» Source document
▬▬▬

Dai Carillo – PureB2B 

Dai Carillo

There’s always been a debate between using a long-form or a short-form sales page. Both have advantages and disadvantages. Long-form sales pages are great for explaining everything about your product so there are more chances to convince them and they are beneficial for SEO. Short-form, on the other hand, converts visitors quickly.

The solution is to create a hybrid by putting all basic information and your most irresistible CTA above the fold. You can have a longer copy and more CTAs below that to explain your product or service.

A great example of this is Muckrack.com. From the first section, you already have an idea of their service/ product and two CTAs are available to target audiences on different stages (those who are ready to start and those who want to test the platform first). Below that are social proofs and a longer explanation of the platform’s capabilities.

Scott Fish – 32 Digital

Scott Fish

The best ways to improve Sales page conversions:

Whether you sell a service or a product, there’s one thing that the person buying needs to feel in order for them to be comfortable making a purchase: Trust. They need to trust your business, they need to trust your product or deliverables, they need to trust themselves that they have made a wise decision. There are 3 ways to build trust in a sales landing page.

Let others speak to value. Reviews, Quotes, and other 3rdparty validating factors are a top priority for improving conversion rates. Look around at the sites you shop on, they’re filled with reviews – figuring out how to weave trust data into your product pages or sales page is important.

Show the value that your product or service creates. This seems easy, but selling without selling is difficult, but in doing so, you allow people to see the value (or hidden value for them individually).

Connect the brand to a customer’s experience. Getting personal improves conversion rates and if your customer has that moment in their purchase where they feel connected to the brand, it’s story, and what the product does, you will improve conversion rates.

Tim Brown – Hook Agency

Tim Brown

The best way I’ve found to improve sales page conversions is by placing key visual indicators of trust factors the ideal customer cares out – in the proximity of the call to action button.

▬▬▬

» Data provided
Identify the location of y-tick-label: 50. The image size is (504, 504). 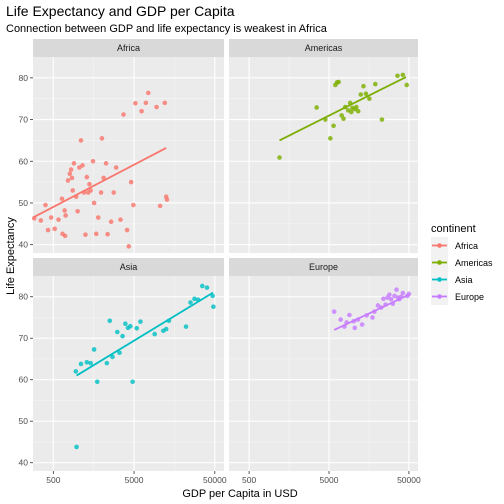
(24, 421).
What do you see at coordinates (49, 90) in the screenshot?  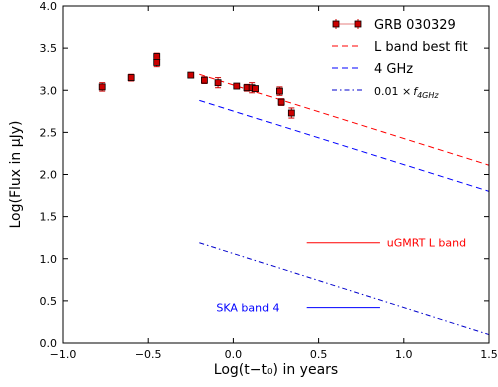 I see `y-tick-label: 3.0` at bounding box center [49, 90].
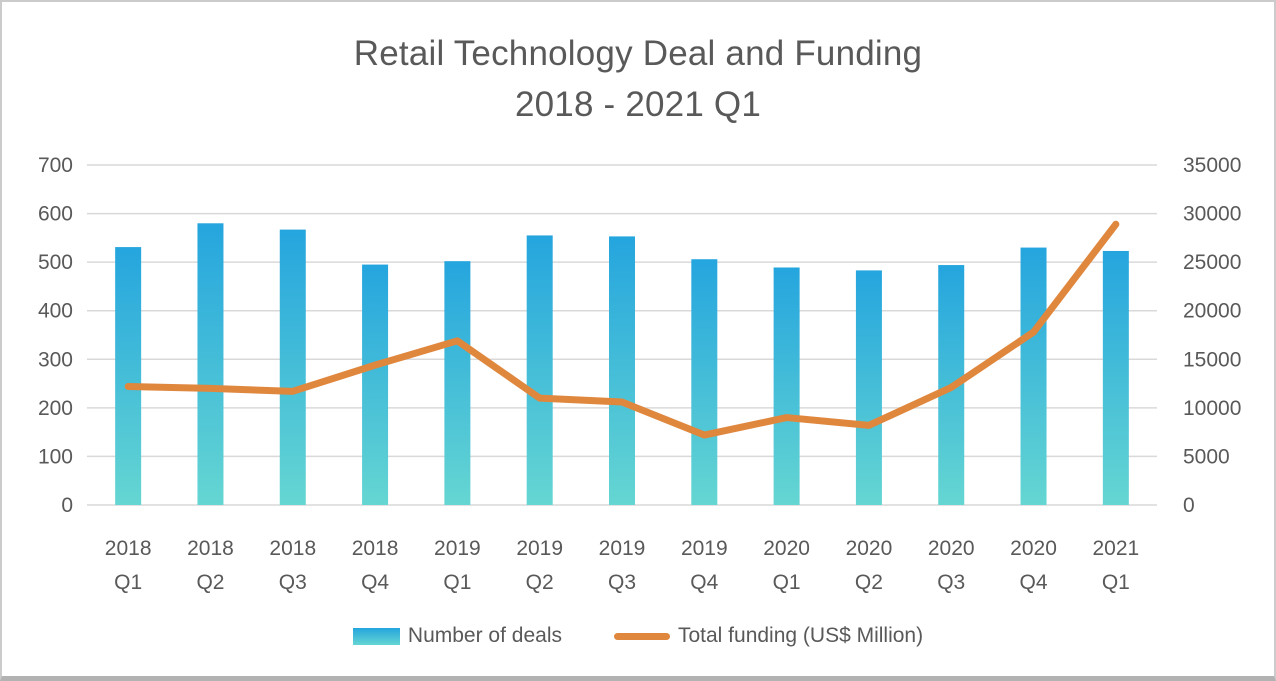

▬▬▬

» Questions
a. Echo the part of the sales page advice that begins at the words "The best way I’ve" and stops after "to action button.", copying it word for word.
b. Pick up the text of expert tips on improving sales page conversions where it ends and write what comes next.

» Task results
a.
The best way I’ve found to improve sales page conversions is by placing key visual indicators of trust factors the ideal customer cares out – in the proximity of the call to action button.

b.
Whether it be publications your company has been featured in, testimonials with photos of the reviewer and 5-stars next to them, ‘fast and free shipping’, ‘made in the U.S.A.’ or whatever your particular demographic cares about the most – make them visual, and put them right next to the next step you want them to take.

In one A/B test I conducted I was able to increase sales 10k on the variant with ‘Fast and Free Shipping’ and ‘Made in the U.S.A.’ with little expressive icons placed right next to an add to cart button. Decrease friction, and give people an excuse to buy – it just requires a little bit of understanding of what their pain points are, and how you can alleviate them.

So dig into why people aren’t buying by talking with salespeople, and people who talk directly to the customers, as much as you possibly can. The more marketing people talk to salespeople, the better we get at actually showcasing the key differentiating features, and making the right selling points visual on sales pages.

Steve Kurniawan – Nine Peaks Media

Steve Kurniawan

In my opinion, the most important factor in improving sales page conversion is the value proposition, because of a simple reason: people don’t actually buy your product or service, but rather the benefits tied to it. So, properly communicating this benefit is essential, which comprises several different factors:

  • Your value proposition must be well-developed and interesting, but at the same time, honest
  • You should be able to properly communicate the uniqueness of your brand when compared to your competitors
  • Your value proposition should be represented by all elements of the sales landing page: i.e., the design should represent the value proposition, the message is consistent, and so on.

In a nutshell, when designing your sales landing page, your main focus is how you can communicate the value proposition of your product, service, or brand.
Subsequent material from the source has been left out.